Ambassador of Sweden to France
- In office 2 November 1965 – 23 July 1967
- Preceded by: Ragnar Kumlin
- Succeeded by: Gunnar Hägglöf

Ambassador of Sweden to Denmark
- In office 14 January 1964 – 1965
- Preceded by: Stig Sahlin
- Succeeded by: Ragnvald Bagge

Ambassador of Sweden to the Soviet Union
- In office 15 April 1947 – 1964
- Preceded by: Gunnar Hägglöf
- Succeeded by: Gunnar Jarring

Envoy of Sweden to Afghanistan
- In office 30 June 1948 – 1960
- Preceded by: None
- Succeeded by: Dick Hichens-Bergström

Envoy of Sweden to Bulgaria
- In office 1 September 1951 – 1963
- Preceded by: Sven Allard
- Succeeded by: Gunnar Gerring

Envoy of Sweden to Romania
- In office 1 September 1951 – 1963
- Preceded by: Sven Allard
- Succeeded by: Olof Bjurström

Personal details
- Born: Rolf R:son Sohlman 24 October 1900 Karlskoga, Sweden
- Died: 23 July 1967 (aged 66) Paris, France
- Resting place: Skogskyrkogården
- Spouse: Zinaida (Zina) Jarotskij ​ ​(m. 1926)​
- Children: 4
- Relatives: Ragnar Sohlman (father) Harald Sohlman (uncle) Rolf Sohlman (grandson) Karin Falck (daughter-in-law)
- Education: Karolinska högre allmänna läroverk Uppsala University Institute of Higher International Studies
- Occupation: Diplomat

= Rolf Sohlman =

Swedish diplomat (1900–1967)

Rolf R:son Sohlman (24 October 1900 – 23 July 1967) was a Swedish diplomat who served as Sweden's ambassador to the Soviet Union from 1947 to 1964 and as ambassador to France from 1965 until his death.
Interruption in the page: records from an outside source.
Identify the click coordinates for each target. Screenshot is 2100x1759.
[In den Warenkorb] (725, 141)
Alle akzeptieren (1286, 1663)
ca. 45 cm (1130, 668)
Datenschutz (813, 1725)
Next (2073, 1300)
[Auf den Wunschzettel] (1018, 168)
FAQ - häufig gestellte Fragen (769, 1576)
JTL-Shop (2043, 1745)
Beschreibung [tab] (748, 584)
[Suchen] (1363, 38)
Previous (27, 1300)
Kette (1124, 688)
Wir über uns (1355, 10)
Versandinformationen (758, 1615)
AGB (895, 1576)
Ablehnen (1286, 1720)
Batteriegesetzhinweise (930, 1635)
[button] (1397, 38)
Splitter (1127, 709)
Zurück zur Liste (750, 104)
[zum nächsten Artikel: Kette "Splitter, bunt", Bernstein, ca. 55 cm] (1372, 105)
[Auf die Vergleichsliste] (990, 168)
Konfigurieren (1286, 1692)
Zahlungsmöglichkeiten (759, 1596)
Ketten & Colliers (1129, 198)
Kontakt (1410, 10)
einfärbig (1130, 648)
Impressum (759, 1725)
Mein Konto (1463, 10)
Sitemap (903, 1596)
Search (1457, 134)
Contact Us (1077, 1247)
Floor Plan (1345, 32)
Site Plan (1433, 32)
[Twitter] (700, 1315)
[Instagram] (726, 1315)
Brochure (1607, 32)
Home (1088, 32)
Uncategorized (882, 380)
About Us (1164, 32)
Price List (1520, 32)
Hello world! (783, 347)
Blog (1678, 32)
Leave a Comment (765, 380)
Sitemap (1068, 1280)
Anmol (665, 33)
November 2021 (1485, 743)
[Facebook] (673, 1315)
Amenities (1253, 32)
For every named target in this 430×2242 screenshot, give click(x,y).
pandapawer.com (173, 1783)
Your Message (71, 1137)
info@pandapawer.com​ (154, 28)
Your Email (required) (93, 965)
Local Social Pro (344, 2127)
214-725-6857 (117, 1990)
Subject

His career included diplomatic postings in several European countries, senior positions at the Swedish Ministry for Foreign Affairs, and extensive involvement in international trade negotiations.

Sohlman began his career in 1924 with the Nansen Mission, where he worked on humanitarian relief in the Soviet Union, and subsequently served at the League of Nations' International Institute of Intellectual Cooperation. He joined the Swedish Foreign Service in 1927 and held assignments in Riga, London, Dublin, Warsaw, Rome and Paris. From the 1930s onwards, he was involved in Swedish trade policy and represented Sweden in negotiations with a number of European countries. During the Second World War, he took part in negotiations concerning Sweden's economic relations with both the Western powers and the Axis countries, as well as with the Soviet Union. In 1944, he was appointed head of the Trade Department of the Ministry for Foreign Affairs and was given the rank of director-general for foreign affairs.

In 1947, Sohlman was appointed Sweden's envoy to Moscow and was promoted to ambassador later that year. He remained in Moscow for seventeen years, during a period that included the establishment and development of the Cold War and several changes in Swedish-Soviet relations. During his tenure, he was involved in matters including the case of Raoul Wallenberg, the 1952 Catalina affair, Swedish-Soviet economic and political relations, and negotiations concerning Swedish diplomatic premises in Moscow. He also represented Sweden at several sessions of the United Nations General Assembly. During parts of his tenure in Moscow, he was concurrently accredited to Afghanistan, Romania and Bulgaria.

Sohlman left Moscow in 1964 and briefly served as Sweden's ambassador to Denmark before being appointed ambassador to France in 1965. He remained in Paris until his death in 1967. His career included assignments in international relief work, multilateral organizations, foreign missions and senior positions within the Swedish government, with his seventeen-year ambassadorship in Moscow forming the longest and most sustained period of his diplomatic service.

==Early life==
Sohlman was born on 24 October 1900 in Karlskoga Parish, Karlskoga, Örebro County, Sweden. He was the son of the civil servant, engineer, and explosives chemist Ragnar Sohlman (1870–1948), who was responsible for the establishment of the Nobel Foundation, and his wife Ragnhild Ström (1869–1942). His paternal uncles were the journalist Harald Sohlman (1858–1927) and the publisher Arvid Sohlman (1866–1949). His paternal aunts included the painter, illustrator, and textile artist Signe Sohlman (1854–1878), as well as the painter and literary critic Nanna Bendixson (1860–1923).

His paternal grandfather was the newspaper publisher August Sohlman (1824–1874). Rolf Sohlman was the brother of the business executive Sverre Sohlman (1902–1988) and the textile artist Astrid Sohlman-Nyblom (1905–1990).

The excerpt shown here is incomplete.